> [Task requirements]:
Nothing but a number should be given: how many lines of the records include "checkmark"?
── Data for processing ──
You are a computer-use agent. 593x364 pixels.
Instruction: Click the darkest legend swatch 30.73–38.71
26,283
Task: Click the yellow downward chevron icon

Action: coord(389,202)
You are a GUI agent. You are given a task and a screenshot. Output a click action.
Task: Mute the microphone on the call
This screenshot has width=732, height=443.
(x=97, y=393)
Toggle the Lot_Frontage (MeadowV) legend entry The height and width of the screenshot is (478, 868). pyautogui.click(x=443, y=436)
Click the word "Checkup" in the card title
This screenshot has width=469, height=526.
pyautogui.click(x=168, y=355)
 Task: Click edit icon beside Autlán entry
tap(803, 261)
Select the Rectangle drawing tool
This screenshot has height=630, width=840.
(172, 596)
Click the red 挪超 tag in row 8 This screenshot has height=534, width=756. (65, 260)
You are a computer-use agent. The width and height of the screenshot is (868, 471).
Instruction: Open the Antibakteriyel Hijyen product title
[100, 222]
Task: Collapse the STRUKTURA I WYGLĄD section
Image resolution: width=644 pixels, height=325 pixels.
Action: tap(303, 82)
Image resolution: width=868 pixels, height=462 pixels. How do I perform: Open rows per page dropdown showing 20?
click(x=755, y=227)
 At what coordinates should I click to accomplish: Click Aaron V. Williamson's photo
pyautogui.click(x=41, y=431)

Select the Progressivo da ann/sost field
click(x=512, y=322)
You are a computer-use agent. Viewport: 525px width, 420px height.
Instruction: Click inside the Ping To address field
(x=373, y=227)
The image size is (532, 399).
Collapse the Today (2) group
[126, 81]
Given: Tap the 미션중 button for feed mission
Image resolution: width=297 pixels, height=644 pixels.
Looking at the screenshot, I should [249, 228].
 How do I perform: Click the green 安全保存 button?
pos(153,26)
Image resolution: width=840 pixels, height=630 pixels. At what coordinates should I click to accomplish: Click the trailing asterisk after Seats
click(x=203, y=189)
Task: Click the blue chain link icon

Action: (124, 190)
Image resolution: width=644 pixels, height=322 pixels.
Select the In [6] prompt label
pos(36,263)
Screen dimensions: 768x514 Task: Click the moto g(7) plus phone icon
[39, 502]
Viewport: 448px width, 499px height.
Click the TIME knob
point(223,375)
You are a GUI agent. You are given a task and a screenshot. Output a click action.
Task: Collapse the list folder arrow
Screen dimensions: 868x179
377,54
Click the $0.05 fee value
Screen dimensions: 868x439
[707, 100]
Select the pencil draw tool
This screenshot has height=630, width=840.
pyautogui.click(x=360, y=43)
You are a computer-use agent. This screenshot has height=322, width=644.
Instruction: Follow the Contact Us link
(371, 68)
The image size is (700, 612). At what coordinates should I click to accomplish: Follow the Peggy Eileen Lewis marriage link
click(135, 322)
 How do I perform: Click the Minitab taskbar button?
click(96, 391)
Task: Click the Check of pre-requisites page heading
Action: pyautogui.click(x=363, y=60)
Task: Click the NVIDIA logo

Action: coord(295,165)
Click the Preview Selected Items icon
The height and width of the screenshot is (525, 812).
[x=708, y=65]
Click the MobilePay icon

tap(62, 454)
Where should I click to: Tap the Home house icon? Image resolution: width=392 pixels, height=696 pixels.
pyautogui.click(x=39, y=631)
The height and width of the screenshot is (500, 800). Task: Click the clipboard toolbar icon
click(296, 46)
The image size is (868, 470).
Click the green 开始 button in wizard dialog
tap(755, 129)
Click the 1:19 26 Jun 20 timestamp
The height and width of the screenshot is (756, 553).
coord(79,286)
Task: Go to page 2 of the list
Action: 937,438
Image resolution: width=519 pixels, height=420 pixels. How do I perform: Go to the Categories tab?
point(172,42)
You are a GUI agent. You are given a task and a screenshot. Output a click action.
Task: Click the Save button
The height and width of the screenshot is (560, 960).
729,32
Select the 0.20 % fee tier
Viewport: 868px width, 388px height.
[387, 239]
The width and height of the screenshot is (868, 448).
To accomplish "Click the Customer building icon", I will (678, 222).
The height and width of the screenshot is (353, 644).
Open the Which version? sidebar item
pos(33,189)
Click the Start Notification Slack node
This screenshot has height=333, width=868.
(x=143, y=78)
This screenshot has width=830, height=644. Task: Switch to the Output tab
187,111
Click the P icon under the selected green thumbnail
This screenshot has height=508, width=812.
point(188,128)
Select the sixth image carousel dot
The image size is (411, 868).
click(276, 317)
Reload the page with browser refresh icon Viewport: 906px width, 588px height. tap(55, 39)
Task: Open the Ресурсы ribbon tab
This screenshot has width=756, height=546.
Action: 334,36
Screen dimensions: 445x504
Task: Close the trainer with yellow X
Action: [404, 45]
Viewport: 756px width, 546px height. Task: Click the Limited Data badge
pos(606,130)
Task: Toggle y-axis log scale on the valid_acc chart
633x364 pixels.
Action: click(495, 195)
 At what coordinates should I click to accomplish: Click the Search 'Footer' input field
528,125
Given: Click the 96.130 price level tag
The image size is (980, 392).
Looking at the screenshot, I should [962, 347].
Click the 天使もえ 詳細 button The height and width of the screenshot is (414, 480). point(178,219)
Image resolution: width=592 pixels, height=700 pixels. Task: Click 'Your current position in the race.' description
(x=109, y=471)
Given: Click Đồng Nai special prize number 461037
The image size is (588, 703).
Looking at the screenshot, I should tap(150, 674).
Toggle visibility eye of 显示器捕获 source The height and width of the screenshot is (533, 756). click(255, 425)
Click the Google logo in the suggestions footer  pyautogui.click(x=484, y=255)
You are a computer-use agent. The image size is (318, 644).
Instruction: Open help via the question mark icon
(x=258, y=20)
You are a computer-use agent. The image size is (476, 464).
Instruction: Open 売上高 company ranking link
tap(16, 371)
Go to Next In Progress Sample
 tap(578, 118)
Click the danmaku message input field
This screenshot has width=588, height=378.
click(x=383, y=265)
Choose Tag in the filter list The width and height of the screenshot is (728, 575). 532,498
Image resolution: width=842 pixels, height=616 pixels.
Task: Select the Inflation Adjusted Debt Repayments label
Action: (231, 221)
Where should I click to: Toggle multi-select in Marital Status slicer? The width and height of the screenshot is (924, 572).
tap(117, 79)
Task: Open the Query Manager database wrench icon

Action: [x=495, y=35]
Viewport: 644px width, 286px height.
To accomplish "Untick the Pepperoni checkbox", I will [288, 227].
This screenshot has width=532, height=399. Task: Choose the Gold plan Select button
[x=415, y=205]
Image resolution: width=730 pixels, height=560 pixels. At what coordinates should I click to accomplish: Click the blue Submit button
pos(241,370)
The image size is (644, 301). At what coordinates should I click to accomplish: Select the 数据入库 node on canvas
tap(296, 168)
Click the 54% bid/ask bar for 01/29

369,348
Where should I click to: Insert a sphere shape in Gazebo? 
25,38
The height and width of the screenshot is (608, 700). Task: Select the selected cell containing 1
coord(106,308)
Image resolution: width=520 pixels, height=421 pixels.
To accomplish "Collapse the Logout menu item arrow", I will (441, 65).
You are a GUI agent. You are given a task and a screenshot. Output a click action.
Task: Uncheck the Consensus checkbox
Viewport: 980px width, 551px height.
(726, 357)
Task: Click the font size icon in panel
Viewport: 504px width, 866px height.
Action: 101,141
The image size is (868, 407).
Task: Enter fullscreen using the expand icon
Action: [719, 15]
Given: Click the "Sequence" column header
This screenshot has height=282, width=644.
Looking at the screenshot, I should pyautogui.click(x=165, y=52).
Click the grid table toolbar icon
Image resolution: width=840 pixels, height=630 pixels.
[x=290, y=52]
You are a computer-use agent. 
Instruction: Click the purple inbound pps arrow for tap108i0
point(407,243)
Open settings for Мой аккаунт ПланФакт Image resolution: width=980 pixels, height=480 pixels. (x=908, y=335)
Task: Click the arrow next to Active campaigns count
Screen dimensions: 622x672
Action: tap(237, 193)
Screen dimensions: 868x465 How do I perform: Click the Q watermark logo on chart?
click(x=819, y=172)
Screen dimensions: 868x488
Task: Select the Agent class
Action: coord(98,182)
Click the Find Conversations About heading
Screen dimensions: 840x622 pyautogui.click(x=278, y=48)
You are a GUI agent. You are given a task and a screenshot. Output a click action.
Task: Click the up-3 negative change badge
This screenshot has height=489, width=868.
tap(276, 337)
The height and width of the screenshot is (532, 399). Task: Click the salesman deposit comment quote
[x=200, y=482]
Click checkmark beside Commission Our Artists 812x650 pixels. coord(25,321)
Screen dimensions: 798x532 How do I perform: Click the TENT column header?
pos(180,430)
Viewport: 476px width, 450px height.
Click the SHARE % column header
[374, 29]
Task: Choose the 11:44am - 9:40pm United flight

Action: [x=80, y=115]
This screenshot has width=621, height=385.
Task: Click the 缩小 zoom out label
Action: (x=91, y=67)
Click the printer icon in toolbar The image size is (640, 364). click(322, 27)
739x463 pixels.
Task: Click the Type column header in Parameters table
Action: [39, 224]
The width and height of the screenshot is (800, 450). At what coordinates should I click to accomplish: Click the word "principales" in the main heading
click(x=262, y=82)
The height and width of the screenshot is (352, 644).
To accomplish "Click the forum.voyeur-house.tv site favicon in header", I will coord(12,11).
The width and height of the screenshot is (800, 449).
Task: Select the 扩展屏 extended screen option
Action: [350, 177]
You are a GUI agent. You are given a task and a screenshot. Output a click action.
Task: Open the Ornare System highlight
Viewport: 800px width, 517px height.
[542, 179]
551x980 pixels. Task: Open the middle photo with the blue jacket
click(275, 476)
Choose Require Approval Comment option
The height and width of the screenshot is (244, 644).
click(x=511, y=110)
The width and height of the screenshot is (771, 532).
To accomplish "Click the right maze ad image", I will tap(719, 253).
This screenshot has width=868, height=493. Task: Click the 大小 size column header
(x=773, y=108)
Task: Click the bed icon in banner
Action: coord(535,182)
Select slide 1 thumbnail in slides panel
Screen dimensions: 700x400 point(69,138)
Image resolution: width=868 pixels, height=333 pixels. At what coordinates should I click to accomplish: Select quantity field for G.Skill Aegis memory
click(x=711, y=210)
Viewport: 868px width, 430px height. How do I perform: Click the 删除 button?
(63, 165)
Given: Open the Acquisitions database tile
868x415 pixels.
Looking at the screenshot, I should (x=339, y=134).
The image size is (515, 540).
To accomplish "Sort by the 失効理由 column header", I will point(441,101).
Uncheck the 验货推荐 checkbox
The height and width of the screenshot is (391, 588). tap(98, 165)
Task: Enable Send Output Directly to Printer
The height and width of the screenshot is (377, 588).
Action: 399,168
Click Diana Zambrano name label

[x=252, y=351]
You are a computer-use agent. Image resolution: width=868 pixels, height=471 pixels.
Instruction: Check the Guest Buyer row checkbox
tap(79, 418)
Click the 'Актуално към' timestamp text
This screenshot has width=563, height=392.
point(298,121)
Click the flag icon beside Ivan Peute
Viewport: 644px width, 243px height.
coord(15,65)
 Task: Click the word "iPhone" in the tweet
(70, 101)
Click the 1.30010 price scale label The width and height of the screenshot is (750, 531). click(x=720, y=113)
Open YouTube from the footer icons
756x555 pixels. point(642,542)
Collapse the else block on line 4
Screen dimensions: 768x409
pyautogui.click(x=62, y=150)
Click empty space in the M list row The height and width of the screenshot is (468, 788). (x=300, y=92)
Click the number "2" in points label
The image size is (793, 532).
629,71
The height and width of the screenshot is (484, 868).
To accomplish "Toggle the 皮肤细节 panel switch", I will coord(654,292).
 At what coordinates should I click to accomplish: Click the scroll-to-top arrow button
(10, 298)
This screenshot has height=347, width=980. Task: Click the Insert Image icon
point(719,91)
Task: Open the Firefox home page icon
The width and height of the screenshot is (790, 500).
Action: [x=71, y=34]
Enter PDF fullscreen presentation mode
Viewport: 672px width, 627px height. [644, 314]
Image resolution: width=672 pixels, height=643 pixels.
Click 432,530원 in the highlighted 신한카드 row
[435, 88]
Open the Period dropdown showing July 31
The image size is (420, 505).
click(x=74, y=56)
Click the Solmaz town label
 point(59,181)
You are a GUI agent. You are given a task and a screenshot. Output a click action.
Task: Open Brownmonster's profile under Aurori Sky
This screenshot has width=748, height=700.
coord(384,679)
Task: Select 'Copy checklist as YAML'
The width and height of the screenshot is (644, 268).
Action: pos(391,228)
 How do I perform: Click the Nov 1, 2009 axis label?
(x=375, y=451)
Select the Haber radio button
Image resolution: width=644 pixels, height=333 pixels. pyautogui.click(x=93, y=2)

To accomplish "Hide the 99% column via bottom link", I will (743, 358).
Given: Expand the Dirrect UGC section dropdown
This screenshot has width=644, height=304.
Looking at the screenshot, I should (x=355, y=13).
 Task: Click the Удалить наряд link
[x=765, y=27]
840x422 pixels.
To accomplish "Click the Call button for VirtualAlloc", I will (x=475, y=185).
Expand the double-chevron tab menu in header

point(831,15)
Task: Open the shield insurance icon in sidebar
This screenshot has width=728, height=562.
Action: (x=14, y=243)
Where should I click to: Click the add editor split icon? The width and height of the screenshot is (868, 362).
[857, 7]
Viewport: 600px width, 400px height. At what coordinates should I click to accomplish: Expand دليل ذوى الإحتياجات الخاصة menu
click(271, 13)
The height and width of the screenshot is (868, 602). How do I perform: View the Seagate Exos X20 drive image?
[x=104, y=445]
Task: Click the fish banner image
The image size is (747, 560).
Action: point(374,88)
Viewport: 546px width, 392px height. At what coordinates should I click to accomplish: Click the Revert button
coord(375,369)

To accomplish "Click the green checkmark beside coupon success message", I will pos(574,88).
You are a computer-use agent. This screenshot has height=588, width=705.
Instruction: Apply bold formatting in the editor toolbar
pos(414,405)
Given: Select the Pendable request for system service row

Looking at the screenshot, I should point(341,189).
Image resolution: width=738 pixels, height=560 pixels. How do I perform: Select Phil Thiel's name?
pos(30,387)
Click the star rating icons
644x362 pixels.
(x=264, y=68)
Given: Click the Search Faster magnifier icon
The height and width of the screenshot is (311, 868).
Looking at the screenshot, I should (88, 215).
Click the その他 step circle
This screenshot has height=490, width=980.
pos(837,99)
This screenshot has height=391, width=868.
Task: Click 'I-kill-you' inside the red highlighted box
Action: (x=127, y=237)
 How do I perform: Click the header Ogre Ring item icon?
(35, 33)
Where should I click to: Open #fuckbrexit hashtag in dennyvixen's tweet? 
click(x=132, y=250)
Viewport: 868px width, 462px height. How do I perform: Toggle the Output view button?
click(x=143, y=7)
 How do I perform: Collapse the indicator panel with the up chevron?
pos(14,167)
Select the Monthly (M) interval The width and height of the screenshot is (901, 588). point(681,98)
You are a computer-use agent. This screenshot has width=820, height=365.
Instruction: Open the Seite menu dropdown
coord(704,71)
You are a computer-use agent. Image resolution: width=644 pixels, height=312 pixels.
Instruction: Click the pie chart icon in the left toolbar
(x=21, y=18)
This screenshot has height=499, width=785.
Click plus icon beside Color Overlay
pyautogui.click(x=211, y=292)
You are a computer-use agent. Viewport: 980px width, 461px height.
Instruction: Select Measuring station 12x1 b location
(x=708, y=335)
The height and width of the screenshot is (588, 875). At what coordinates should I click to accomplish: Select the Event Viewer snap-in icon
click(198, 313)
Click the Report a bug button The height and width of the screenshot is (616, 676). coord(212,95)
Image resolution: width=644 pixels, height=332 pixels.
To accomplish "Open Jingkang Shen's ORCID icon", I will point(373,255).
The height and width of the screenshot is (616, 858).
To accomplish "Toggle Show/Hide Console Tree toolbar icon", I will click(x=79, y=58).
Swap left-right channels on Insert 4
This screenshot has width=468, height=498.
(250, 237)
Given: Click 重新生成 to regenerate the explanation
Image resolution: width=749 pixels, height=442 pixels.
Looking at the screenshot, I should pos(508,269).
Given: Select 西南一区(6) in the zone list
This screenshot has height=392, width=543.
───
> [Response for this exercise]:
2